The face of a stranger, our KFOX14 experiment

Updated: Thursday, November 7 2013, 09:38 PM MST
The face of a stranger, our KFOX14 experiment story image

By: Stacey Welsh

EL PASO, Texas -- Stranger danger. It's usually a talk parents have with their kids about safety, but it's also a phrase the El Paso Police Department said it is trying to get rid of.

Officer Slade Davis said it is important for kids to know the difference between "good" strangers and "bad" strangers. "All of a sudden, we're the bad stranger; us, security, anyone in uniform, in their eyes, as young as they are, they don't recognize us as being here to help. Firemen are here to help. Police men are here to help. Sheriff's officers are here to help," Davis said.

Davis speaks to schools and community groups about child safety. He said he tries to speak to as many groups as possible.

KFOX14 decided to find out what the face of a stranger really looks like, after reporting on incidents where a suspicious blue van approached kids. That happened twice this year, in east and northeast El Paso neighborhoods.

"When you're walking down the street, and you see this blue van coming down real slow and it parks next to the curb, then it parks next to the other curb ... To me, if you think it's suspicious, it probably is. Act on it," Davis said.

KFOX14 employees volunteered their kids for our experiment, where we wanted to see if kids would leave a local park with someone they don't know.

First, our assignment manager, Tony Rodriguez, approached a group of kids at a playground asking them to help find a dog.

Davis said that, in itself, is a big red flag. "If an adult needs to come to a child to ask for help, there's something wrong. An adult needs to go to an adult to ask for help," Davis said.

The kids started to follow Tony, but then shouted out to their parents asking permission before actually leaving the playground.

I tried the experiment with a second group of kids, to see if they would react differently to a woman. I also asked them if they would help me find a dog. Tony and I both showed them pictures of a dog, claiming that was the lost dog.

The kids also would not leave the playground when I asked them, saying their parents would not want them to.

"I thought you were like a kidnapper trying to kidnap us, so I said come on guys, we've got to get out of here. They might kidnap us, or maybe they're pretending to have a puppy," 8-year-old Jacob said.

Both groups of kids also made up a story that they saw a dog somewhere else in the park to get the potentially dangerous adults to leave.

The kids in the experiment tell KFOX14 a stranger could be anyone. "He could look like someone that you know. You just have to like ask them a few questions and see if they actually are," 8-year-old Arielle said.

"Know your parents' names, their full names. Know your parents' phone number, the whole number. Know your address. You don't have to give this to all the bad guys," Davis said.

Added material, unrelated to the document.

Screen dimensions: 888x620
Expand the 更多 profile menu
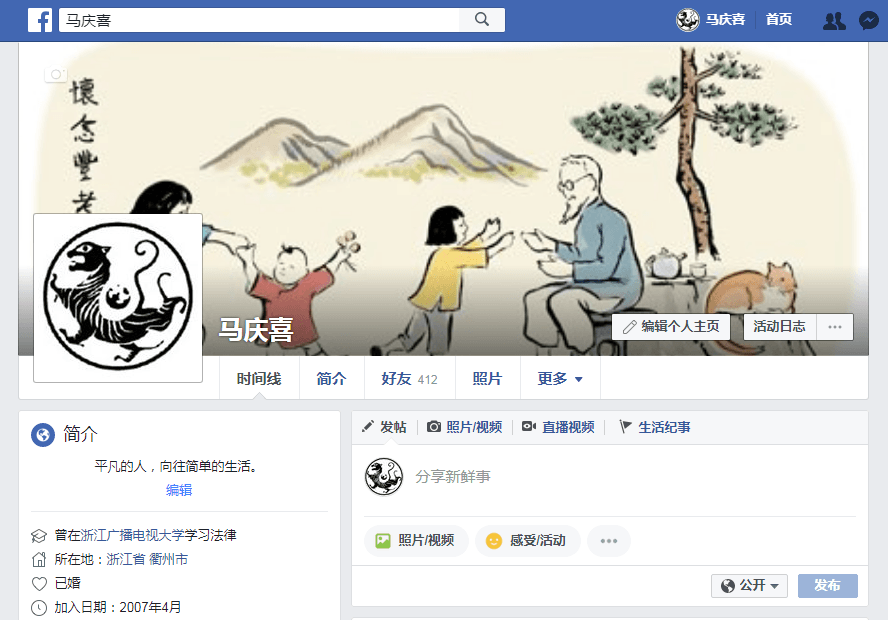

"My dad gave us a code if someone's going to pick us up. We have to tell them a code," 11-year-old Isaac said.

Officer Davis said kids can look for a place with the safe interlocking hands symbol if they are lost. Those can be found at some homes, schools, public libraries, public recreation centers, police stations and fire stations.

Davis also advises parents to point out kidnappings in the news to make sure kids know it really happens.

"I wanted to see what they would do," Isaac and Jacob's mom Ysenia said of the experiment. "We always talk about an adult, but what does that mean. Even with you, even with Tony they still reacted the same way. I was glad to see that they saw anybody that they didn't know as a stranger," Valencia said.